[Gösterilen metin]
++++++

FINDIĞIN HİKÂYESİ, HEYKELİ DEĞİL; ÇÖZÜLMEYEN SORUNLARIDIR.-15.08.2025

TRABZON
03.10.2025
 

FINDIĞIN HİKÂYESİ, HEYKELİ DEĞİL; ÇÖZÜLMEYEN SORUNLARIDIR.

Günlerdir süren etkinliklerde fındığın hikâyesinin anlatılması, fındık heykeli tasarlaması veya 2025 yılında fındığa yeni anlamlar yüklemesi dikkat çekici olabilir. Ancak unutmamak gerekir ki, fındığın geleceği süslü sözlerle, sembolik anıtlarla ya da günü kurtaran programlarla değil, köklü ve kalıcı politikalarla güvence altına alınır.

Oysa bu politikaların en güçlü temeli 1935 yılında toplanan 1. Fındık Şurasının 90 yıl önce 53 sayfalık raporunda fındığın ve fındık üreticinin kurtuluş reçetesi ortaya konulmuş. Bize düşen sadece reçeteyi uygulamaya koymak. Birinci Milli Fındık Şurasında konuşulan ve alınan kararlardan bazıları; “Fındık şurasının üç yılda bir toplanmasına ve fındık komitesinin her yıl toplanmasına karar verildi, Fındık mahsulünün tam değerlendirilmesi ve müstahsil ile tüccar işlerinin çabuk ve kolaylaştırılması bakımından BANKANIN kurulması zarureti vardır, Fındık konusunda İspanyollarla birlikte çalışma konusunda İspanyollardan gelen teklifler,…” gibi konular ele alındı ve sonuç bildirgesine yazıldı. O şurada hazırlanan rapor, üretimden pazarlamaya, ihracattan üretici refahına kadar fındığın tüm sorunlarını ve çözüm yollarını içermekteydi. Aradan geçen 90 yıl geçmesine rağmen o raporda dile getirilen çözüm önerileri hakkında hiç bir çalışma yapılmadı.

Karadeniz’in ve Türkiye’nin en önemli tarım ürünlerinden biri olan fındığa dair ilk önemli kararların alındığı kongrenin raporu, fındık üreticisinin bugününü anlamamız açısından geçmişten ışık tutuyor.

Bugün üreticiler artan maliyetler karşısında emeğinin karşılığını alamazken, tarım alanları imara açılmakta, fındıkta verim ve kalite sorunları devam etmektedir. Her sezon fiyat tartışmalarıyla başlayan belirsizlik, üreticinin umutlarını tüketmektedir. Oysa 1935 raporunda net biçimde; üreticinin korunması, ürünün değerinde alıcı bulması ve fındığın uluslararası pazarlarda stratejik bir ürün olarak değerlendirilmesi gerektiği vurgulanmıştı.

++++++

[Kayıtlı veriler]
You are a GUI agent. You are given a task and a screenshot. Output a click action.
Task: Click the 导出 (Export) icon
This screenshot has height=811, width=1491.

++++++

[Yazılı görev 1] Fındık yazısına göre 1935'te toplanan 1. Fındık Şurasının raporu kaç sayfadır?
[Yazılı görev 2] Fındık yazısını kaldığı yerden alıp sürdürün.
Bu veriler başka bir kaynaktan alındı.

[Yanıt 1] 53 sayfadır.

[Yanıt 2]
Bu nedenle 2025 yılında yapılacak en anlamlı etkinlik; fındığın hikâyesini anlatmak değil, hikâyedeki eksikleri tamamlamak olmalıdır. Heykel dikmek değil, üreticinin alın terini korumak; fındığı folklorik bir unsur olarak sunmak değil, ekonomik değerini yükseltmek gerekmektedir.

Bugün yapılması gereken, 1935 yılındaki 1. Fındık şurası ve 1955 yılındaki 2. Fındık şurasında alınan kararların gereklerini hayata geçirmek, günün şartlarına uyarlamak ve üreticiyi merkeze alan sürdürülebilir bir fındık politikası oluşturmaktır. Fındığın geleceği, anıtsal projelerle değil; üreticinin hakkını, emeğini ve toprağını koruyan politikalarla inşa edilir.

Üretim alanı Düzce’den, Artvin’e, Trabzon’dan, Gümüşhane, Tokat’a kadar 16 ilde 123 ilçede ve 3200 köyde 720 bin hektar alanda direk 500 bin çiftçi ve dolaylı yollarla 5 milyon kişinin geçimine etki eden bu ürün için karar verilirken bir kaç kere düşünülmelidir. Aynı zamana da her yıl Dünyanın fındık ve mamulleri ihracatına konu olan fındığın yaklaşık % 75’i ülkemizden karşılandığı hesaba katıldığında beş sefer düşünülmelidir. Bu kadar geniş coğrafyada ve üreticinin geçimini sağlamasını istiyorsanız, fındık ve fındık üreticisine fayda yapılacaksa; acilen iktidarı ve muhalefeti ile birlikte fındığın MİLLİ ve STRATEJİK ürün kapsamına alınmasının mimarı siz olun.

FINDIK ETKİNLİKLERİNE ÇAĞRILMAMAK, BİZİM İÇİN KAYIP DEĞİL!

Ziraat Mühendisleri Odası olarak, üretimden pazarlamaya kadar fındığın tüm süreçlerinde bilimin ve emeğin rehberliğini savunuyoruz. Ancak günlerce süren, üretici sorunlarına somut çözüm üretmeyen, yalnızca vitrin niteliğinde yürütülen etkinliklere davet edilmememizin kime ne kazandırdığı bilinmez.

Bizim için asıl olan, şova dayalı toplantılarda bulunmak değil, üreticinin alın terine, emeğine ve ülke ekonomisine katkı sağlayacak bilimsel çözümleri tartışmak ve hayata geçirmektir. Bu nedenle her zaman olduğu gibi çağrılmamış olmak, kayıp değil aksine fayda olmuştur.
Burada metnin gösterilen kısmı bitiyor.